And finally (I think), here’s our news story about Italy’s downturn:
Thanks for reading and commenting. GW
Three recessions in barely a decade, and not too much growth in between....
Italian PM: Germany is holding us back
Italian prime minister Giuseppe Conte is adamant that Italy’s economy will recover this year.
Here’s what he told reporters:
“I’m not at all worried ... Even the most naive analysts know that at this moment there is a trade war going on between the United States and China.
Above all, Germany is holding us back ... it’s a transitional phase, which depends on external factors
We are interested in focusing on the relaunch of our economy, which will certainly take place in 2019 ... This relaunch will hit full capacity in the second half.”
But is Germany really to blame? We know that the eurozone’s largest economy did contract in July-September, and more recent data has been disappointing too. However, German Q4 GDP data hasn’t been released yet.
Also France, which is vulnerable to the same forces, actually grew by 0.3% in the last quarter - despite the disruption from the Yellow Vest protests. Germany’s slowdown hasn’t helped, but Italy’s problems go deeper.
Italy’s slide into recession leaves a “black mark” on its populist government’s early track record, says Oxford Economics.
Here’s their take:
- In Italy, recent data show that its economy fell into recession in the second half of last year. The first estimate of Italy GDP published today showed a drop in GDP of 0.2% in Q4 − a touch worse than our estimate. Italy’s national statistical office has not yet published the GDP components, but it stated that net trade provided a positive contribution to growth, while domestic demand was negative.
- We expect Italy’s consumer demand to have remain subdued and investment to have dropped for the second consecutive quarter during Q4, due to lower business confidence, higher uncertainty and lower supply of credit.
- The government’s narrative that the problems are mainly from abroad is at odds with some of the data since net trade was positive for the second consecutive quarter while Spanish and France GDP numbers were more solid in Q4 (respectively at +0.7% and +0.3%).
- Moreover, the gap between Italian GDP growth and that of the rest of the Eurozone has been widening again, reinforcing our view that idiosyncratic factors (such as negative market reactions, uncertainty and falling confidence) have played a big part.

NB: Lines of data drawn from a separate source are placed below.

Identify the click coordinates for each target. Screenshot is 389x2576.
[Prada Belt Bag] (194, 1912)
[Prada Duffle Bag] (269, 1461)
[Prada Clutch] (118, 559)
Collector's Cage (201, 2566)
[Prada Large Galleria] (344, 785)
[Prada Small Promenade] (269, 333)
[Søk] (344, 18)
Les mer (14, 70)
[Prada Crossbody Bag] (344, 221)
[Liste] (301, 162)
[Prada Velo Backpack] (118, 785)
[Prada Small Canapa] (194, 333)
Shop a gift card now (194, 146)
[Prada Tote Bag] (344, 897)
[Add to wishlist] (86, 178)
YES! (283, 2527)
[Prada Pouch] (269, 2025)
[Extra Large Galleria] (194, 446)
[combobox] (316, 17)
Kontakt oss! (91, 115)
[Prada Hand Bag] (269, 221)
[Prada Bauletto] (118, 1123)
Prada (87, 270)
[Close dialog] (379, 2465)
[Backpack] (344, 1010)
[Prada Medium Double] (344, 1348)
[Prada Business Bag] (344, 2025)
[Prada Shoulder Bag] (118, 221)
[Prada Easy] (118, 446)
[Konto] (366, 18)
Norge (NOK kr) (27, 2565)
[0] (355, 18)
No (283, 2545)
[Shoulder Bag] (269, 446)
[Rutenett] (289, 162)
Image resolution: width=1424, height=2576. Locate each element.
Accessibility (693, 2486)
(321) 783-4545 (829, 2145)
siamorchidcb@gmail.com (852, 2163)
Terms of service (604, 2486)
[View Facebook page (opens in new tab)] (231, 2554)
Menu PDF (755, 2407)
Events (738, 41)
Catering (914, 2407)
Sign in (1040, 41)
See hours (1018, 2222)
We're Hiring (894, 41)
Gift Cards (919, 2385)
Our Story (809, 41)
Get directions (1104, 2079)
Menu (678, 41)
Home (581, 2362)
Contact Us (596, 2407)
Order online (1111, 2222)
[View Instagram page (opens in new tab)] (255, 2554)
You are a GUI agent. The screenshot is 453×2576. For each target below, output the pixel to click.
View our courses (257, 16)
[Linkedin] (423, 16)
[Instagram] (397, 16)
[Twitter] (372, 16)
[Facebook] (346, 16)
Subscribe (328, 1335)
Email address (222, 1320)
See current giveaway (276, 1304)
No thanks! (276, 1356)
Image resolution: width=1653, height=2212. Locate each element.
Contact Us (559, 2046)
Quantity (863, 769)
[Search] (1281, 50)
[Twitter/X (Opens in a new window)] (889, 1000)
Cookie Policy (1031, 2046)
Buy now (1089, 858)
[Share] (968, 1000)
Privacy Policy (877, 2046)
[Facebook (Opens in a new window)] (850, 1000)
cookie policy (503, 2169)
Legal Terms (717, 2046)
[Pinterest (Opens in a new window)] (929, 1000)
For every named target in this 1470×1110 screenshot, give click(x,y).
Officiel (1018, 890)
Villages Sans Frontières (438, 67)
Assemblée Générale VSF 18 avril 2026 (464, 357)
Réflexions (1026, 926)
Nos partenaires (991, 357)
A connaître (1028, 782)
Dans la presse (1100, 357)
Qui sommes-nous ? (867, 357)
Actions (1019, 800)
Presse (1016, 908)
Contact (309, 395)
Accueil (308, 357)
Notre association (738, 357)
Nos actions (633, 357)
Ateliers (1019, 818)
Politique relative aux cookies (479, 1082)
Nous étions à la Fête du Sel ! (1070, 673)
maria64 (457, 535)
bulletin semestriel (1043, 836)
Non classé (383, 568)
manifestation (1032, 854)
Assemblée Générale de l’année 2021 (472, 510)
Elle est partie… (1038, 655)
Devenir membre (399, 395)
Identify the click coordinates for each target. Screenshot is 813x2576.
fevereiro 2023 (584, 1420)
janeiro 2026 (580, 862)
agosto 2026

- Looking forward, the moderation in domestic financial market stress and the stabilisation in some indicators, such as employment, should set the stage for a stabilisation in Italian GDP in Q1 2019, but the risks remain clearly on the downside. The recession could drag on into the first half of 2019, particularly if confidence continues to disappoint.
- Given the worse than expected GDP number in Q4, we will very likely revise down our Italy forecasts (currently at an already weak 0.3%).
- 019 will very likely be remembered as a year of no growth in Italy − not a great track-record for the first year of the populist government.
Italy’s stock market has not taken the recession well.
The FTSE MIB index of top Italian companies has dropped by 0.7%, or 133 points to 19,638, making it the worst-performing major European index today.
Economist Nicola Nobile doesn’t believe PM Conte’s line that trade conflict dragged Italy into recession:
Recession in ITA. The government's narrative that the problems are from abroad is at odds with some of the data (net trade was positive for the second quarter and Spanish and France GDP were robust).Negative markets reactions, uncertainty and falling confidence played a big part. pic.twitter.com/ylrFw93siM
— nicola nobile (@niconobivalgre) January 31, 2019
Italy’s problem isn’t simply that it’s suffered three recessions in a decade - although that’s bad enough.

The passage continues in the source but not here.